ABOUT THIS TASK: Copy all lines of the listing that include the string "next".

EXTRACTED DATA:
====

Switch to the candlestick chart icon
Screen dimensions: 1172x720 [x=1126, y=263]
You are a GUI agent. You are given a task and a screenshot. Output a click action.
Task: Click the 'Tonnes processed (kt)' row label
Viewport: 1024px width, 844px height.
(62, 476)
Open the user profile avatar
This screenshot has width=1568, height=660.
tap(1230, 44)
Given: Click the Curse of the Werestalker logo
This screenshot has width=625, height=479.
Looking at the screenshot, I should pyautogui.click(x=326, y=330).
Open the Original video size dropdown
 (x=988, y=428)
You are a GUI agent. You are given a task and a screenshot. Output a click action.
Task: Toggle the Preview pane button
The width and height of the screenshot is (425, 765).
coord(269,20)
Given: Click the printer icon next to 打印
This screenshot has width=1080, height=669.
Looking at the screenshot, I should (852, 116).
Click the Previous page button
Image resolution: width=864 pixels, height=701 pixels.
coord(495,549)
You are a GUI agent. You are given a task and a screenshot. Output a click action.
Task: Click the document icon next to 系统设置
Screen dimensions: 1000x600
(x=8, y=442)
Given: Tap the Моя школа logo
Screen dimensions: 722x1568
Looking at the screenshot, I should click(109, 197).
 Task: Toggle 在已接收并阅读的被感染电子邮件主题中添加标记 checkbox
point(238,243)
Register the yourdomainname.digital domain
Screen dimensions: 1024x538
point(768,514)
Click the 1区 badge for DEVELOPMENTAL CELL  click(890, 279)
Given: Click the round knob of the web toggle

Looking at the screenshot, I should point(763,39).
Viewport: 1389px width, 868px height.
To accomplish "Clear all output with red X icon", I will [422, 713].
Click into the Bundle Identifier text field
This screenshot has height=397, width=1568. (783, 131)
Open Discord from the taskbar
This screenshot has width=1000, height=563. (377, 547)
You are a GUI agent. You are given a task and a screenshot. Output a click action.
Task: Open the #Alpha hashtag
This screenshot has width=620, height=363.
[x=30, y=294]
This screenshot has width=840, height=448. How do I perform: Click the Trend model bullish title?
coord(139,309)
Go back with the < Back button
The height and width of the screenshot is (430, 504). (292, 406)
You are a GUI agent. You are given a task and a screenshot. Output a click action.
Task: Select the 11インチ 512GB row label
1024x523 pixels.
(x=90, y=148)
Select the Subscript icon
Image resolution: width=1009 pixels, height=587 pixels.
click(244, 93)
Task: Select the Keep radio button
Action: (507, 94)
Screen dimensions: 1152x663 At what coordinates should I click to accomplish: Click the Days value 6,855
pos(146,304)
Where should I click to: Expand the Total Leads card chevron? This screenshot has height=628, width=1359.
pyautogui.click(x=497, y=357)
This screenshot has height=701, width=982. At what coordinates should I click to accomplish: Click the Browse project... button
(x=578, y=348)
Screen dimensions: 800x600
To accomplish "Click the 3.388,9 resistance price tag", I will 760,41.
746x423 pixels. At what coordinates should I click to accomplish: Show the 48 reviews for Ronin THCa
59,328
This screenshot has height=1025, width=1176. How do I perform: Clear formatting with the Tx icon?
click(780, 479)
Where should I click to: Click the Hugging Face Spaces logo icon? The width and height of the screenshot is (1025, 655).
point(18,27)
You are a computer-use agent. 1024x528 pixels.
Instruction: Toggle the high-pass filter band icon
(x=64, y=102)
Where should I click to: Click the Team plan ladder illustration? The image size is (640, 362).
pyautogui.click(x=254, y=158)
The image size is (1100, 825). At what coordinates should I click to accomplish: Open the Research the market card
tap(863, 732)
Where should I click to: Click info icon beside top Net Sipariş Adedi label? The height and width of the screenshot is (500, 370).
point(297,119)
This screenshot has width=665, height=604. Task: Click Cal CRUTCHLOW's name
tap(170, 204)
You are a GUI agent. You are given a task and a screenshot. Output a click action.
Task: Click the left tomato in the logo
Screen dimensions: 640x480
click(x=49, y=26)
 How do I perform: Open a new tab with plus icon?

====

EXERCISE SOLUTION:
Given: Click the printer icon next to 打印
Task: Click the document icon next to 系统设置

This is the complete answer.